Data items
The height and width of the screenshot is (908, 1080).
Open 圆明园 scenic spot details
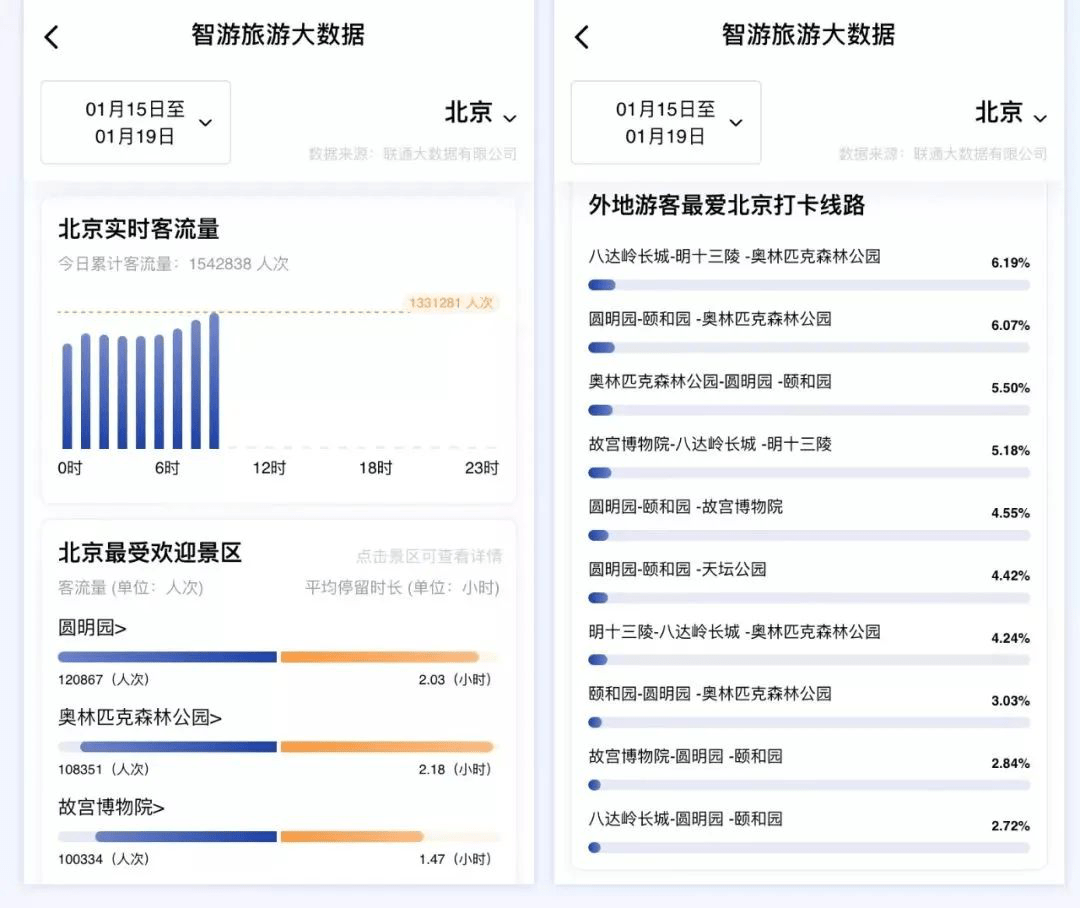pos(92,628)
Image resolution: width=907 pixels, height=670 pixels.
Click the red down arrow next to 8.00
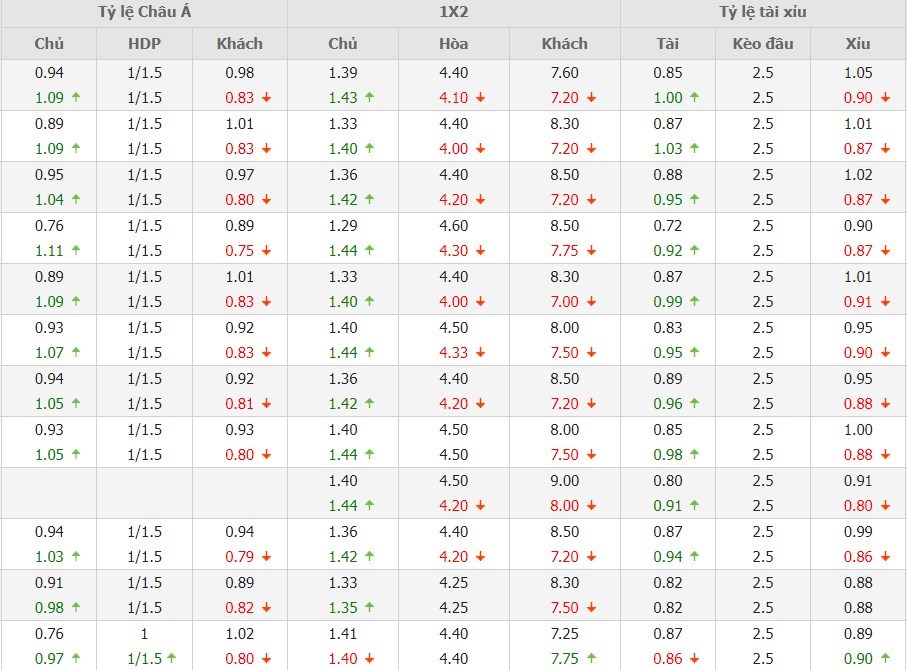590,506
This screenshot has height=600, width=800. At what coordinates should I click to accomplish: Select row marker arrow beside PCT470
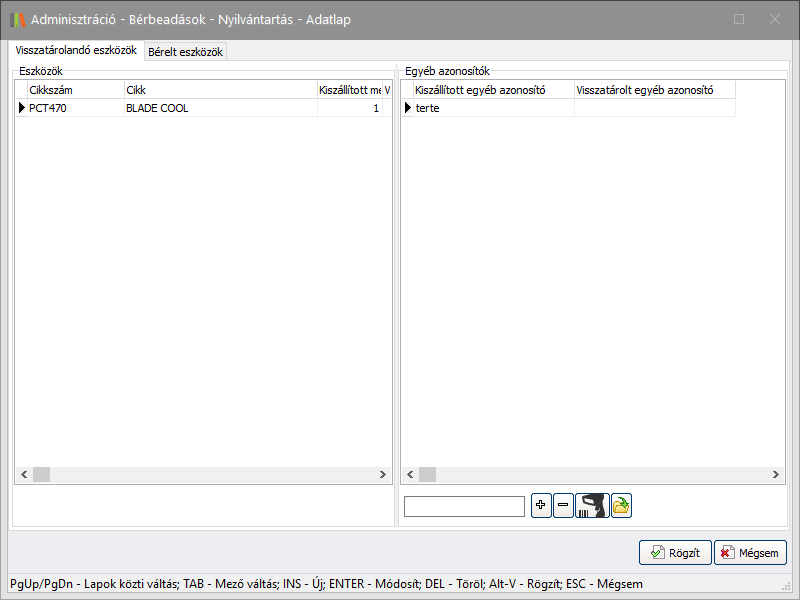point(21,108)
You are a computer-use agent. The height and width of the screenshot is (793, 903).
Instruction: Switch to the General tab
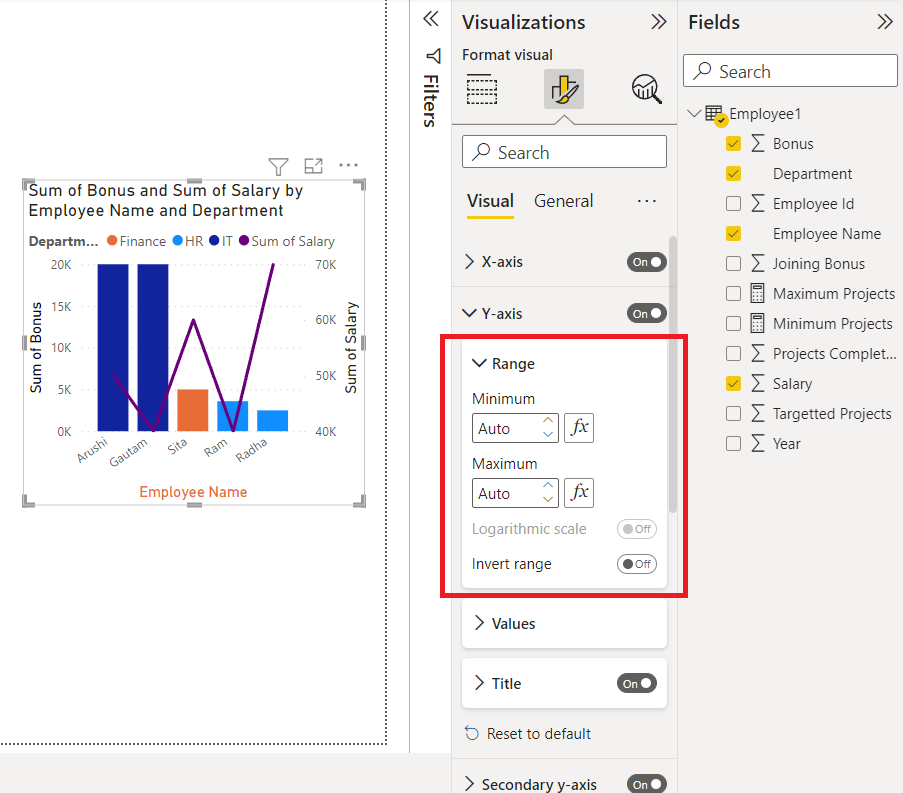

__TASK DIRECTIONS__:
Without including any pictures, reproduce the data exactly.

__EXERCISE RESULT__:
The height and width of the screenshot is (908, 1080).
Open 圆明园 scenic spot details
pos(92,628)
Image resolution: width=907 pixels, height=670 pixels.
Click the red down arrow next to 8.00
590,506
This screenshot has height=600, width=800. At what coordinates should I click to accomplish: Select row marker arrow beside PCT470
point(21,108)
You are a computer-use agent. The height and width of the screenshot is (793, 903).
Instruction: Switch to the General tab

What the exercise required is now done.